En este mi último curso como docente, porque, como todo llega en la vida, mi jubilación también, pienso en mi carrera profesional y en los más de mil niños y niñas preadolescentes que a lo largo de estos cuarenta y seis años han pasado por mis manos y en los que he influido, espero que de manera positiva. Mi objetivo, mi deseo más ferviente es que haya podido ayudarles a formarse tanto desde el punto de vista académico como humano. Mi generación ha tenido como meta la idea de «educación integral», que puede sonar a concepto manido o pasado de moda, pero que sigue vigente en el mundo de la educación, aunque sea llamándose de otra manera (una buena parte de los cambios educativos lo son solo de nombre).

El camino recorrido ha sido largo y, al mirar atrás, recuerdo momentos, anécdotas, promociones, alegrías, angustias y caras de niños y niñas, a la mayoría de los cuales veo ahora por la calle y ya no puedo reconocer porque son seres adultos, casados, con hijos, probablemente algunos ya abuelos. Creo que quizá la mayor alegría de ser maestro es que pasan los años y aquellos niños que asistieron a tu aula se acercan a ti, ya adultos, rememoran su paso por el colegio, te hablan de cómo les va, y sientes que has significado algo en su vida. Al contemplar estos aspectos, me doy cuenta de hasta qué punto ser maestro no es solo una forma de ganarse la vida, sino una vocación en la cual te vuelcas y entregas todo lo que tienes dentro.

Cuando inauguramos el centro en el que acabaré mi vida profesional en septiembre de 1972, éramos un grupo de maestras jóvenes que abordábamos con ilusión una nueva experiencia: un colegio nuevo y una nueva ley de educación. Uno de los cambios más importantes era la convivencia de niños y niñas en una misma aula, la coeducación, la misma educación para ambos sexos. Este fue un aspecto que nos tomamos muy en serio: niños y niñas recibían las mismas enseñanzas, juntos hacían educación física, un circuito eléctrico o aprendían a coser un botón (algún padre se opuso a que su hijo aprendiera a coser y alguna madre protestó porque no veía de qué le iba a servir a su niña saber arreglar un interruptor de la luz). Pero nosotras sentíamos que algo estaba cambiando, que queríamos salir poquito a poquito de un mundo oscuro y entrar en la modernidad. Fue un momento en el que también se crearon las primeras asociaciones de padres, cuyas juntas directivas estaban formadas solamente por padres, al contrario de lo que pasa actualmente, cuando sus componentes son mayoritariamente madres.

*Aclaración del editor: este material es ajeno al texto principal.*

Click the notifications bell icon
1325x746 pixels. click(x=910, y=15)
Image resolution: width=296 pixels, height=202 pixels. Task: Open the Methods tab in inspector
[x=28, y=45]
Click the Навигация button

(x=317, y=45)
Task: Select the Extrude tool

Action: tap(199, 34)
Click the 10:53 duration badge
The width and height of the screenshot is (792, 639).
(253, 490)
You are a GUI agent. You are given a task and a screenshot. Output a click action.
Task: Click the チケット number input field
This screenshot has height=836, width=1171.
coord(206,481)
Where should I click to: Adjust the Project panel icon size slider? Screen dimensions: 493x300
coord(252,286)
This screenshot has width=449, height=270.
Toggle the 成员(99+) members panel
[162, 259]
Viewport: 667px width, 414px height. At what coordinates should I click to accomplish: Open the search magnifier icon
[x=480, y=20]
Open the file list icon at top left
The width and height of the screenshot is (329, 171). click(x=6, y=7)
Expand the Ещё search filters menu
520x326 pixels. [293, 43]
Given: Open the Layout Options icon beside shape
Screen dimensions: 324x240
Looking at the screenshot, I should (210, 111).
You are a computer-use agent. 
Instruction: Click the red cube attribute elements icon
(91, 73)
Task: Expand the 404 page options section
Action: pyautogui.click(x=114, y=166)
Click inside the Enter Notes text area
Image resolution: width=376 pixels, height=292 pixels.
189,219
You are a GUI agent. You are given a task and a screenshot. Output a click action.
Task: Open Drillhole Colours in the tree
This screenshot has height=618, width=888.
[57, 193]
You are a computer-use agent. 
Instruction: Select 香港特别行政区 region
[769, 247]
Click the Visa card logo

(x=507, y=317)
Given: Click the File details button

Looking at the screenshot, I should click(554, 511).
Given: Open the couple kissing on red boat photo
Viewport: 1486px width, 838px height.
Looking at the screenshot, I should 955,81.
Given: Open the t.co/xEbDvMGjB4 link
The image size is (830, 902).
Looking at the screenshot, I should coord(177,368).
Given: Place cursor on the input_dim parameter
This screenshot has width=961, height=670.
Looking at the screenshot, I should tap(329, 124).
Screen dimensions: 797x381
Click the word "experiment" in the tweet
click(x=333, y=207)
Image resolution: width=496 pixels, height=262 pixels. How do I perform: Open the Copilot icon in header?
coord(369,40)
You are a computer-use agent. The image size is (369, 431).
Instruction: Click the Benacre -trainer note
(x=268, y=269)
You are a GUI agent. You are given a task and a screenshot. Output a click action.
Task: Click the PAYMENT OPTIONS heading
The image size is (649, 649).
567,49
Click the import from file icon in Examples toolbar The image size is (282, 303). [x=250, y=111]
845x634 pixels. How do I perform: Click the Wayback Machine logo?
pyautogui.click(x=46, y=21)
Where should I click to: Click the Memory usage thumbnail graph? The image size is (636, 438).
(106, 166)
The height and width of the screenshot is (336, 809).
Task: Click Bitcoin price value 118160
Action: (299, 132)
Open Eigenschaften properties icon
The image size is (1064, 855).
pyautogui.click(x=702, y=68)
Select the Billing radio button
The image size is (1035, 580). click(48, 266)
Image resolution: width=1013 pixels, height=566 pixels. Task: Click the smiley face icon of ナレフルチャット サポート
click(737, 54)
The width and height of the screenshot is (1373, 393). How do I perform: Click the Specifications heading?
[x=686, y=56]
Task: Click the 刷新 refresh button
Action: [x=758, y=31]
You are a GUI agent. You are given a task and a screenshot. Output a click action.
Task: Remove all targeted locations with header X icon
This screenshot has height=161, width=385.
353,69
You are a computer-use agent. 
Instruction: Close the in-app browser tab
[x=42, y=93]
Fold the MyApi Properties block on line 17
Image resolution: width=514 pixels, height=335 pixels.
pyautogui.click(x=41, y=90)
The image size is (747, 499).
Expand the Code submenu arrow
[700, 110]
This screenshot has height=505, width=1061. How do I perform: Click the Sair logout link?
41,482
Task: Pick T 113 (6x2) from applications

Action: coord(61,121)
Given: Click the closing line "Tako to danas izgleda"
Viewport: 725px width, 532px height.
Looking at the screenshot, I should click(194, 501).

Al menos en nuestro colegio, los padres tenían altas expectativas educativas para sus hijos e hijas, y la gran mayoría pretendía para ellos una carrera universitaria (en líneas generales esas expectativas se cumplieron en gran parte). Ya se pensaba de manera masiva que las chicas tenían que estudiar y prepararse para ser seres independientes, con un futuro profesional, y no solo amas de casa. Tengo antiguos alumnos y alumnas que ejercen las más variadas profesiones: desde oficios manuales a investigadores, un triunfador en el mundo del espectáculo, profesionales del derecho o de la judicatura, médicos, profesores... por decir algunos ejemplos, aunque de lo que sí estoy segura es de que todos han triunfado como personas, incluso aquellos que se nos quedaron en el camino, a los que recuerdo especialmente.

Puede que me haya mostrado un tanto nostálgica, que haya hablado mucho del pasado que, creo que en lo esencial, es similar al presente; pero he querido compartir con ustedes esta parte tan importante de mi vida que estoy segura no difiere mucho de la de cualquier profesional de la educación. Aunque no disfrutemos de mucho reconocimiento social y en ocasiones no tengamos muy "buena prensa" pienso que ha sido y será un privilegio ser maestra.